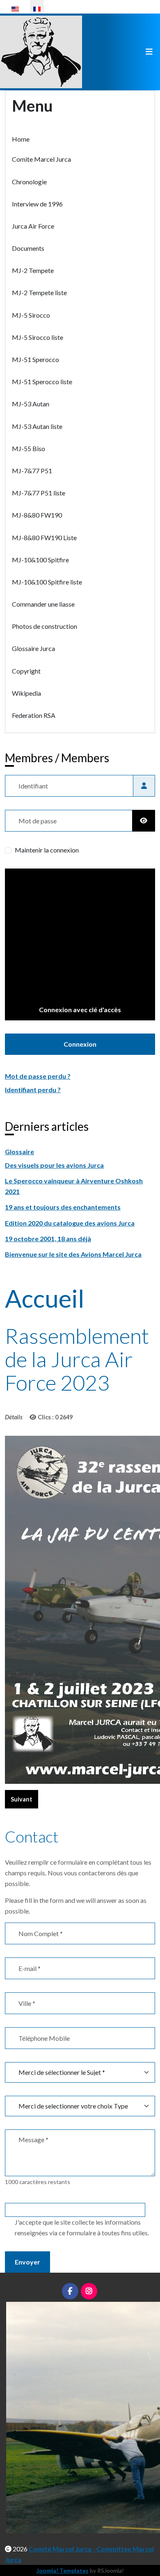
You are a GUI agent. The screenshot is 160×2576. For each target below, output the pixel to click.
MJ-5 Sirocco (31, 315)
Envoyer (27, 2262)
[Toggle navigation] (149, 52)
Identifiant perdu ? (33, 1089)
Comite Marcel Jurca (41, 159)
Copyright (26, 671)
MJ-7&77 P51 (32, 470)
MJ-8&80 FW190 (37, 515)
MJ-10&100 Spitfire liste (47, 582)
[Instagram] (89, 2291)
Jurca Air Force (33, 226)
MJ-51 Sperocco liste (42, 381)
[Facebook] (70, 2291)
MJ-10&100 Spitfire (40, 560)
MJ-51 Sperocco (35, 359)
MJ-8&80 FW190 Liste (44, 537)
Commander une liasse (43, 604)
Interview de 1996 (37, 204)
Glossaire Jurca (33, 648)
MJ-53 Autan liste (37, 426)
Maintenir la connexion (47, 850)
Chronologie (29, 182)
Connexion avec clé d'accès (80, 1009)
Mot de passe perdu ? (38, 1076)
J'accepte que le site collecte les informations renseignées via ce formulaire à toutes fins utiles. (82, 2227)
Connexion (80, 1044)
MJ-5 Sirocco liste (37, 337)
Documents (28, 248)
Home (21, 139)
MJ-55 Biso (28, 448)
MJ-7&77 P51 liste (38, 493)
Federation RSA (33, 715)
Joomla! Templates (63, 2570)
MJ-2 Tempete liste (39, 292)
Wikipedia (26, 693)
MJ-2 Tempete (33, 270)
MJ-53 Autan (30, 404)
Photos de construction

## WORK TO COMPLETE
Exclude images and repeat all entries exactly.

## SOLVED PROBLEM
You are a GUI agent. The screenshot is 160×2576. For each target below, output the pixel to click.
MJ-5 Sirocco (31, 315)
Envoyer (27, 2262)
[Toggle navigation] (149, 52)
Identifiant perdu ? (33, 1089)
Comite Marcel Jurca (41, 159)
Copyright (26, 671)
MJ-7&77 P51 (32, 470)
MJ-8&80 FW190 (37, 515)
MJ-10&100 Spitfire liste (47, 582)
[Instagram] (89, 2291)
Jurca Air Force (33, 226)
MJ-51 Sperocco liste (42, 381)
[Facebook] (70, 2291)
MJ-10&100 Spitfire (40, 560)
MJ-51 Sperocco (35, 359)
MJ-8&80 FW190 Liste (44, 537)
Commander une liasse (43, 604)
Interview de 1996 (37, 204)
Glossaire Jurca (33, 648)
MJ-53 Autan liste (37, 426)
Maintenir la connexion (47, 850)
Chronologie (29, 182)
Connexion avec clé d'accès (80, 1009)
Mot de passe perdu ? (38, 1076)
J'accepte que le site collecte les informations renseignées via ce formulaire à toutes fins utiles. (82, 2227)
Connexion (80, 1044)
MJ-5 Sirocco liste (37, 337)
Documents (28, 248)
Home (21, 139)
MJ-55 Biso (28, 448)
MJ-7&77 P51 liste (38, 493)
Federation RSA (33, 715)
Joomla! Templates (63, 2570)
MJ-2 Tempete liste (39, 292)
Wikipedia (26, 693)
MJ-2 Tempete (33, 270)
MJ-53 Autan (30, 404)
Photos de construction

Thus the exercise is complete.